Equation (24) can be written as the following two spherical Bessel’s equations of order \(0\) [31]:

$$\frac{{\partial }^{2}{\Phi }_{j}\left({\varvec{r}},{\mathcalligra{s}}\right)}{\partial {r}^{2}}+\frac{2}{r}\frac{\partial {\Phi }_{j}\left({\varvec{r}},{\mathcalligra{s}}\right)}{\partial r}-{{\mathcalligra{k}}}_{j}^{2}\left({\mathcalligra{s}}\right){\Phi }_{j}\left({\varvec{r}},{\mathcalligra{s}}\right)=0;\quad {{\mathcalligra{k}}}_{j}^{2}\left({\mathcalligra{s}}\right)={\lambda }_{j}\left({\mathcalligra{s}}\right), j=\mathrm{1,2}$$
(26)

the general solution of Eq. (26) is [27]:

$${\Phi }_{j}\left({\varvec{r}},{\mathcalligra{s}}\right)={c}_{1j}\sqrt{\frac{\pi }{2{\mathcal{k}}_{j}r}}{\mathcal{I}}_{\frac{1}{2}}\left({{\mathcalligra{k}}}_{j}r\right)+{c}_{2j}\sqrt{\frac{2}{\pi {\mathcal{k}}_{j}r}}{\mathcal{K}}_{\frac{1}{2}}\left({{\mathcalligra{k}}}_{j}r\right),\quad j=\mathrm{1,2}$$
(27)

in which, \({\mathcal{I}}_{1/2} \left( {{\mathcalligra{k}}_{j} r} \right)\) and \({\mathcal{K}}_{1/2} \left( {{\mathcalligra{k}}_{j} r} \right)\) are the first and second kinds of the modified Bessel’s functions of order 1/2. Finally, the solution for longitudinal potential functions of the solid skeleton and fluid is obtained from the following relationships:

$$\left(\begin{array}{c}{\Phi }_{s}\left({\varvec{r}},{\mathcalligra{s}}\right)\\ \\ {\Phi }_{f}\left({\varvec{r}},{\mathcalligra{s}}\right)\end{array}\right)=\left[\begin{array}{cc}1& 1\\ & \\ {V}_{1}\left({\mathcalligra{s}}\right)& {V}_{2}\left({\mathcalligra{s}}\right)\end{array}\right] \left(\begin{array}{c}{\Phi }_{1}\left({\varvec{r}},{\mathcalligra{s}}\right)\\ \\ {\Phi }_{2}\left({\varvec{r}},{\mathcalligra{s}}\right)\end{array}\right)$$
(28)

Information supplied:

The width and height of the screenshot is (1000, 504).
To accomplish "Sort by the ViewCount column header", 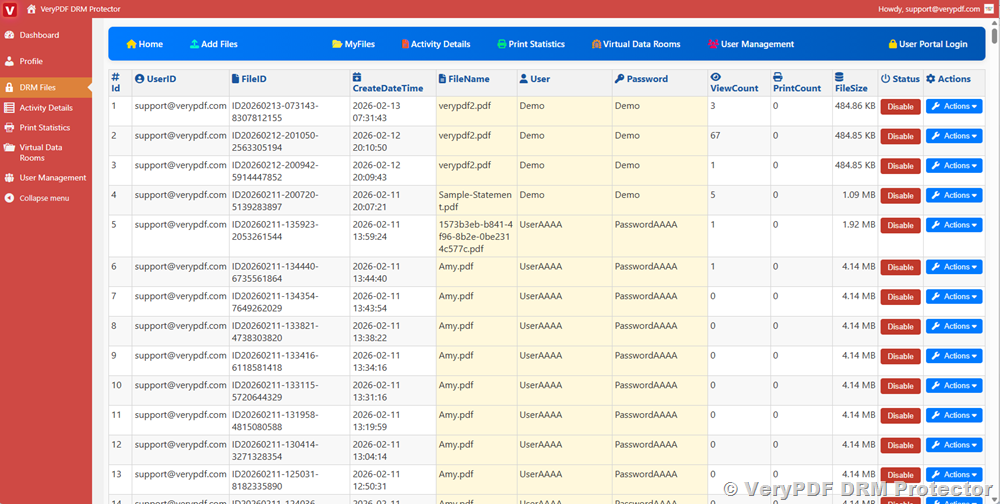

Problem requirements: List every equation number that appears in the Bessel equation text, in the order each first appears.

Task output: (24), (26), (27), (28)